What to do.
In the following listing, find the lines containing "menu" and report them.

··· Extracted data

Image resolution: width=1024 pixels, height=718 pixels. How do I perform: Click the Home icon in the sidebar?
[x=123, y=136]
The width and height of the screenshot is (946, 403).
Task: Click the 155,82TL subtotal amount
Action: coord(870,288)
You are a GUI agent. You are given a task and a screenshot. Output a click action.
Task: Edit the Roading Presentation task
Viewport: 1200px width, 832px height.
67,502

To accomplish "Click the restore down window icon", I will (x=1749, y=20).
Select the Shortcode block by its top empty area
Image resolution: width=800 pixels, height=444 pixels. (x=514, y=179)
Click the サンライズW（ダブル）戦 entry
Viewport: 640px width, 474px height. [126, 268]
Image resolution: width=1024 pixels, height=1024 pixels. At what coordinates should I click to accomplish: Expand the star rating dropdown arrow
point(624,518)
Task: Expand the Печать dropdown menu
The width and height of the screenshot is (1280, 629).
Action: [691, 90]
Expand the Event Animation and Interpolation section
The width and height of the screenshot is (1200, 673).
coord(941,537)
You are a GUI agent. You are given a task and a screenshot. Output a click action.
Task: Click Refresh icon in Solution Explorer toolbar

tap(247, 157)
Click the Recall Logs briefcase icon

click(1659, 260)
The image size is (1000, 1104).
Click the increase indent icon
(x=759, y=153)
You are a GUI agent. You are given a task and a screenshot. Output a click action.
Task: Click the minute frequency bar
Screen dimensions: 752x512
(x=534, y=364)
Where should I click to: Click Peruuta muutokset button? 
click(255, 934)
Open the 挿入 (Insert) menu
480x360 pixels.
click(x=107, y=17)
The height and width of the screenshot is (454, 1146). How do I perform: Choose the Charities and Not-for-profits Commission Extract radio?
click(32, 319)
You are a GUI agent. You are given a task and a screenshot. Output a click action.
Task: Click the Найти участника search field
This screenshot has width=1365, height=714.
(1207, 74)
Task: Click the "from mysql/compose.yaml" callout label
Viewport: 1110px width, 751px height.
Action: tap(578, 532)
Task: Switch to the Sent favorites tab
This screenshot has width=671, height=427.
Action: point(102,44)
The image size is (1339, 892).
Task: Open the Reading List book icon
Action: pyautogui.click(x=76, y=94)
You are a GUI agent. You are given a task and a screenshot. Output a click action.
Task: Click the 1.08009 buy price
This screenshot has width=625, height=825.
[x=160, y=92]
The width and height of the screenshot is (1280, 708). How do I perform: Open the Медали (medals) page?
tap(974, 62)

······

Your response.
Task: Expand the Печать dropdown menu
Open the 挿入 (Insert) menu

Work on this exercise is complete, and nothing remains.